People standing around a circle with smoke in the centre
A yarning circle was held as part of the inaugural commemoration of the 1824 declaration of martial law at Bathurst

Dinawan and the National Trust Bathurst branch plan to mark the martial law proclamation annually, building to the 200th anniversary in 2024.

Bathurst’s National Trust chairman Iain McPherson said it was important Bathurst’s past was brought into the future in order to foster reconciliation.

“The imposition of martial law was one of the steps of a very brutal period of time of Australia’s history that we can’t keep ignoring,” Mr McPherson said.

Elder-in-training Yanhadarrambal practising ceremony

Elder-in-training Yanhadarrambal said he would like to see a council and government-funded event to commemorate the day across NSW because it marked the start of an era of dispossession and ongoing violence.
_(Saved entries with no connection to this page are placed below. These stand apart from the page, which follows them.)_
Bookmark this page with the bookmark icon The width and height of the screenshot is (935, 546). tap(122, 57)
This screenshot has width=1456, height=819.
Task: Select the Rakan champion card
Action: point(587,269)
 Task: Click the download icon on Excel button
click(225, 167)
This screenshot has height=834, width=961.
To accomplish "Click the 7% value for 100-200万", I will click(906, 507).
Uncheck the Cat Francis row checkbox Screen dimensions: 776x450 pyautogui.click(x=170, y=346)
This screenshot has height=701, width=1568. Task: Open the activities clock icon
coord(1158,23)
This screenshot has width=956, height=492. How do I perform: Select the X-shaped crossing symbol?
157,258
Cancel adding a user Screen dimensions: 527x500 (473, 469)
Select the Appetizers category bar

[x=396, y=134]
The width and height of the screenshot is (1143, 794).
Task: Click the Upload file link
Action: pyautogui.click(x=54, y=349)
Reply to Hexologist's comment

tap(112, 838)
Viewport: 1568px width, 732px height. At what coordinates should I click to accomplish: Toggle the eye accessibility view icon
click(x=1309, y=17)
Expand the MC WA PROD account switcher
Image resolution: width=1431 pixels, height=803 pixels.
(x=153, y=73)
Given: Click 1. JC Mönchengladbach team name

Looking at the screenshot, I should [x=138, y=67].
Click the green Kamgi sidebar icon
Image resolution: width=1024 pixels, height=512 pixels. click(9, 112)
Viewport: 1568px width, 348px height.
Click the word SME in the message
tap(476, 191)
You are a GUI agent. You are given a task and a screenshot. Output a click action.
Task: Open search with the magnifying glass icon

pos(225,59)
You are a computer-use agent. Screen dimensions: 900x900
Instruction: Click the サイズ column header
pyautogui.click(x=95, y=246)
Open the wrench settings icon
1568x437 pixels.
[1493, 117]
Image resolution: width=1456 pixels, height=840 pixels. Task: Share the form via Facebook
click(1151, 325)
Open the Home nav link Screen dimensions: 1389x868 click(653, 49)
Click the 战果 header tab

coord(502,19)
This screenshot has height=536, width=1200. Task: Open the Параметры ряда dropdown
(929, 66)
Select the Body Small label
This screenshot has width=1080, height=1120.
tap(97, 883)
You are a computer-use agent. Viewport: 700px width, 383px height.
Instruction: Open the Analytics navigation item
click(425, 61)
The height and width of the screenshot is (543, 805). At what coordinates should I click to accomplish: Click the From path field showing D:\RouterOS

“As an elder-in-training, part of my responsibility is to learn about this place here and the importance of what happened here, the good and the bad,” he said.

“The day itself is a very poignant one and I would like the whole Bathurst community to remember that”.

 He added that there is strength in non-Indigenous solidarity and that supporting Wiradjuri initiatives is key to recognition.

Wiradjuri Elder Dinawan Dyirribang speaking about the importance of remembrance

 Meanwhile, the oral tradition of passing down cultural knowledge continues as a strong practice amongst the Wiradjuri people.

 “I keep the stories going with my own kids talking to them about this stuff so the memory of our old people are not forgotten,” Dinawan said.